麻呂子は思わず警戒心を募らせ、剣の柄に手を掛けた。


「はまるな!」と守屋と思しき光りは告げた。


「わしは蘇我家への恨みの虜となり、迦楼夜叉の魂に取り込まれ、その怨念の衝動を利用されていた。蘇我氏を快く思う訳ではないが、それよりも我が物部氏は饒速日命を祖先とし、大王家を守護する家柄である。今も、大王家の安寧と大和の繁栄を願う心に偽りはない。

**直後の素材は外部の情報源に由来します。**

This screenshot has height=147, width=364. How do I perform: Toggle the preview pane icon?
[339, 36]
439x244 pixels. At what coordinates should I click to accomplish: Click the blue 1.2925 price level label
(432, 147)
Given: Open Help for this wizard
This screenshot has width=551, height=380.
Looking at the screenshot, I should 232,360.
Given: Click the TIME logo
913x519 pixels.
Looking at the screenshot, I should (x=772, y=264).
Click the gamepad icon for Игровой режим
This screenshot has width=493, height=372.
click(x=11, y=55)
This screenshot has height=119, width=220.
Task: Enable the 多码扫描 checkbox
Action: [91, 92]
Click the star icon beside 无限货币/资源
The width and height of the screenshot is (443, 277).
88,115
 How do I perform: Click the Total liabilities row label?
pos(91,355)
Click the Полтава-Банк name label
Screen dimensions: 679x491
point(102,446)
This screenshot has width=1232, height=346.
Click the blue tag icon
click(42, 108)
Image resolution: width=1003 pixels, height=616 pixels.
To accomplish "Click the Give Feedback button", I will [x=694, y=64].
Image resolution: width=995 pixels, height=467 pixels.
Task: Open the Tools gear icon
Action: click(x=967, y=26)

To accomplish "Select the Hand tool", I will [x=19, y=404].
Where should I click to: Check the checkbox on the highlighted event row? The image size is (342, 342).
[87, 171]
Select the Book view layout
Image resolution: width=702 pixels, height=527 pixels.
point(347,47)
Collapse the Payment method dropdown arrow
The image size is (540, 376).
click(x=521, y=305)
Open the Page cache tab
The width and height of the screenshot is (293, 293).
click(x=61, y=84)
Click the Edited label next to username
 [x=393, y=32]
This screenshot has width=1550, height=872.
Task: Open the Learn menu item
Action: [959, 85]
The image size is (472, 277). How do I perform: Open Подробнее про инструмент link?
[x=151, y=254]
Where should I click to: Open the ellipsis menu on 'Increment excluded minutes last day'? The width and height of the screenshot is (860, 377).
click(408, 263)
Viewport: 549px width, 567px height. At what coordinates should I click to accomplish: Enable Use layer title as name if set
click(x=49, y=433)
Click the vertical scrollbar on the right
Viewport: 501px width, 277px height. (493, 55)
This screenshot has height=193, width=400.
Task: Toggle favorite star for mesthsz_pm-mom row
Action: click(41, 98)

麻呂子王子、我が霊が迦楼夜叉に囚われていたからこそ分かることがある。

怨念は更に強い怨念を産む素地となる。その連鎖を断ち切らねばならない。

今、こうして恨みや憎しみから解き放たれてみると、負の感情の全てが虚しい。

善政を敷き、誰しも嫉妬や憎しみとは縁遠い暮らしが出来るようにしなければならない」


麻呂子はカッとして言い返した。


「それが、そのような綺麗事を並び立てれば叶うとでもお思いか!」


麻呂子の問いに物部守屋の霊は言葉を詰まらせた。

少しすると笑い声が響いてきた。


「さすがは当代きっての英傑。

わしが馬子であれば麻呂子と厩戸王子とを両輪として大王家を盛り立てて行くであろうに」


「そのような疑念を吹き込んで、大王家の間に諍いを持ち込むのこそが怨霊の得意とするところであろう!」


再び、守屋の霊は笑った。


「誠に小気味よい。

その知恵と勇気で惣鬼と迦楼夜叉を退治したこと、敬服に値する。

だが、次に来るのは土熊であるぞ。

今までのような方法では勝てないぞ」


守屋の言葉に三人は顔を見合わせる。


「なんだ、その土熊とは」


「あの神日本磐余彦尊様(かむやまといわれびこのみこと=神武天皇)までをお苦しめになった大熊が変じた鬼じゃ。その神通力は並大抵のものではない」


「ならば饒速日命を祖先とする者に聞こう。

どうやって倒せば良いのだ?」


「その天羽々斬剣を使え。人の身で土熊を倒すとなれば、そのぐらいの武器は必要であろう。それでも事足りるかどうか・・・・・・・後は麻呂子王子の力次第。

わしから言えるのはそれくらいじゃ。

饒速日命の子孫として頼むのじゃ。

どうか大王家を御守り、未来永劫、大和を栄えさせたまえ」


ふと気づくと、既にその森にはとっぷりと日が暮れて暗闇が迫っていた。


「いつからこうしていたんだ」と言う麻呂子の呟きで茜と拓磨も我に返る。


暗がりの中でも僅かな月明かりで輝く天羽々斬剣の存在は分かった。


「この剣が切り札になるの」と茜が剣を拾い上げる。


「果たして、守屋の霊魂が真実を我らに話すものかな」と疑いながら麻呂子は茜から剣を受け取った。